We analyzed 16,867 participants of the CSPPT with tHcy measurements at both baseline and exit visits. The primary outcome was first stroke. The secondary outcome was a composite of cardiovascular events consisting of cardiovascular death, myocardial infarction, and stroke. The percent decline in tHcy was calculated as [(baseline tHcy – exit tHcy)/baseline tHcy x 100].

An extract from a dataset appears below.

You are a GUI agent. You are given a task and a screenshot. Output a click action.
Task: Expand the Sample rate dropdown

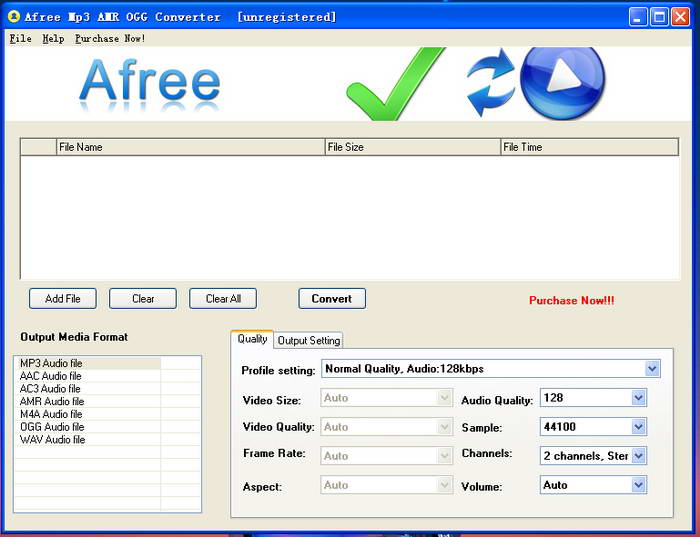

Over the median treatment duration of 4.5 years, participants who developed a first stroke had a significantly lower percent decline in tHcy (β = –5.7; 95% confidence interval [CI] –8.8 to –2.6) compared to their counterparts. A 20% tHcy decline was associated with a reduction in stroke risk of 7% (hazard ratio [HR] 0.93; 95% CI 0.90–0.97). When percent decline in tHcy was assessed as tertiles, a significantly lower stroke risk was found in those in tertiles 2–3 (HR 0.79; 95% CI 0.64–0.97) compared with participants in tertile 1. Similar results were observed for the composite of cardiovascular events. The beneficial effect associated with greater tHcy reduction was observed across strata for age, sex, treatment group (with vs without folic acid), MTHFR C677T genotypes, baseline tHcy and serum folate levels, and blood pressure control.
Percent lowering in tHcy was significantly associated with a reduction in first stroke risk in Chinese adults with hypertension, and if further confirmed, may serve as a useful indicator for folic acid treatment efficacy on stroke prevention.